Beaucoup de parents ignorent cette vérité. Beaucoup d’autres s’efforcent de ne pas y penser. Les grands-parents pour le climat, que je sais sont nombreux ici, portent ce message d’amour en lien avec le réchauffement du climat.
Evidemment, l’amour filial n’est qu’une forme d’amour parmi d’autres. Comme beaucoup d’entre vous, je me sens très concernée par le sort des réfugiés. A la rentrée scolaire, huit adolescentes, Erythréennes et Syriennes, sont arrivées dans une école à Fribourg. Toutes sont enceintes, violées par les passeurs. Il est très facile d’imaginer que la violence du changement climatique fera encore plus régner la loi de la jungle. Et que les femmes et les enfants, plus vulnérables, seront les premiers touchés. Ne pas agir, c’est multiplier les Aylan et tous les visages anonymes que nous avons vu dans la presse cet été. C’est faire le lit des extrémismes et de la barbarie. C’est tourner le dos au meilleur de ce que peut offrir la civilisation.
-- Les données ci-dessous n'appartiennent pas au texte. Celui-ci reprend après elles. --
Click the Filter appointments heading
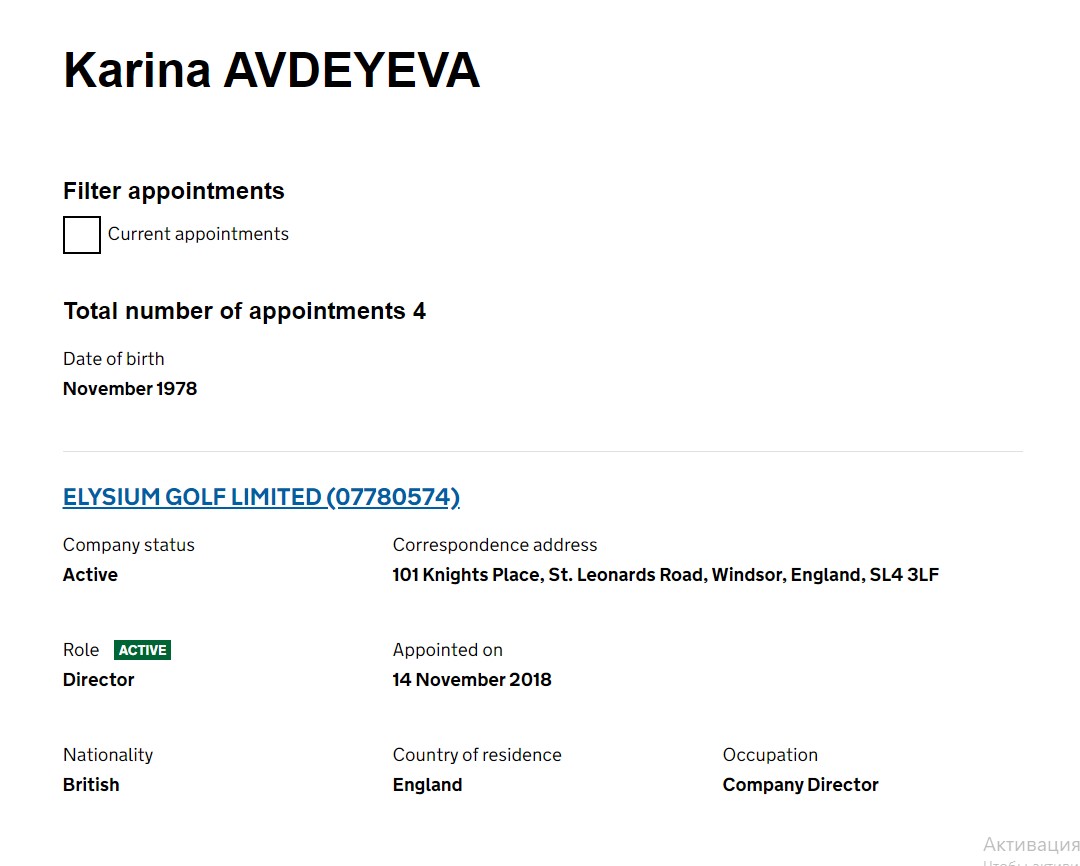 tap(174, 191)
L’amour pour sa terre, ses paysages, son environnement est une autre motivation très forte pour agir. Ces dernières années, nous avons vu des gens de tous horizons, des peuples indigènes, des paysans, des gens comme vous et moi faire de la résistance, de la désobéissance civile pour protéger leur terre de l’appétit insatiable des foreurs en tous genres.
A quelques centaines de kilomètres d’ici, en Allemagne, des populations se battent contre des extensions de mines de charbon. Aux Etats-Unis, cet été, des centaines de kayakistes ont tenté d’empêcher la plate-forme pétrolière de l’entreprise Shell de rejoindre l’Arctique.
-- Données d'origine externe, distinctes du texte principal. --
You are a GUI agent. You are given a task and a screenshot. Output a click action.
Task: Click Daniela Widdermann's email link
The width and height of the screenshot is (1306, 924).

Ici aussi, en Suisse romande, des gens se mobilisent contre les gaz de schiste. Et nous avons une occasion en or d’exprimer notre attachement à notre beau pays et à un élément fort de son identité : les Alpes. En février 2016, nous voterons sur la construction d’un deuxième tunnel au Gothard.
Nos enfants, nos semblables, nos écosystèmes. Nous y tenons tous. Tous… sauf une petite minorité, qui fait tout ce qu’elle peut pour que la température augmente de 4 à 6 degrés Celsius. Autant dire l’enfer sur Terre. Cette minorité est responsable des entreprises de pétrole, de charbon et de gaz. Elle se frotte les mains lorsque l’Arctique fond.
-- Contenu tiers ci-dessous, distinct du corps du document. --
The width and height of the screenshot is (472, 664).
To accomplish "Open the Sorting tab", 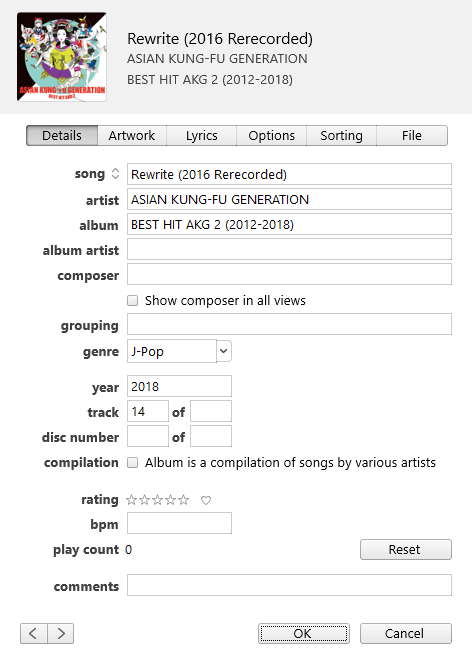I will pyautogui.click(x=341, y=136).
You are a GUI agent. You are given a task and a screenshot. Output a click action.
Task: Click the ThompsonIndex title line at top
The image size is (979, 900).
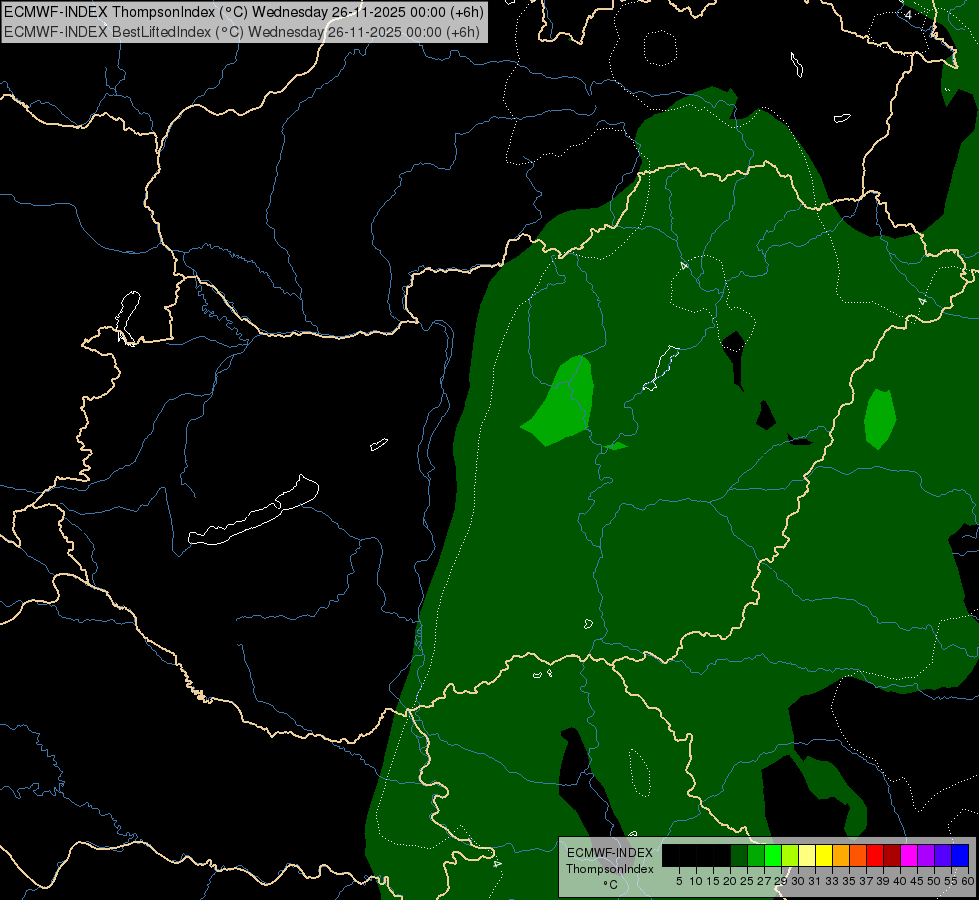(240, 12)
Les entreprises d’énergies fossiles ont déjà trois fois plus de réserves d’énergies fossiles dans leurs livres de comptabilité que ce que l’atmosphère peut absorber sans dépasser le seuil critique de 2 degrés de réchauffement, qui est déjà gigantesque. Pourtant, à Paris, il ne sera absolument pas question de cette minorité. La diplomatie internationale travaille depuis vingt-trois ans à contenir les émissions de gaz à effet de serre sans jamais s’intéresser à la production de combustibles fossiles. C’est un peu comme prétendre lutter contre la consommation de drogue sans jamais s’intéresser aux champs de pavots.
C’est pourquoi j’aimerais vous inviter à rejoindre la campagne de désinvestissement des entreprises d’énergies fossiles. Et à demander à l’AVS, aux caisses de pension, aux compagnies d’assurance et aux banques que tous retirent leur argent de cette industrie, car cet argent sert à extraire toujours plus de combustibles fossiles que nous ne devons absolument pas brûler. C’est une ligne d’action nouvelle, particulièrement pertinente en Suisse. L’Office fédéral de l’environnement vient de publier un rapport qui dit que la place financière suisse favorise, par ses investissements, une hausse de la température de +4 à +6 degrés Celsius.
Les possibilités de s’engager pour le climat sont par ailleurs très nombreuses. Plein d’associations présentes ici travaillent sur toute une série de moyen d’agir. Renseignez-vous, rejoignez-les, mettez-vous en chemin.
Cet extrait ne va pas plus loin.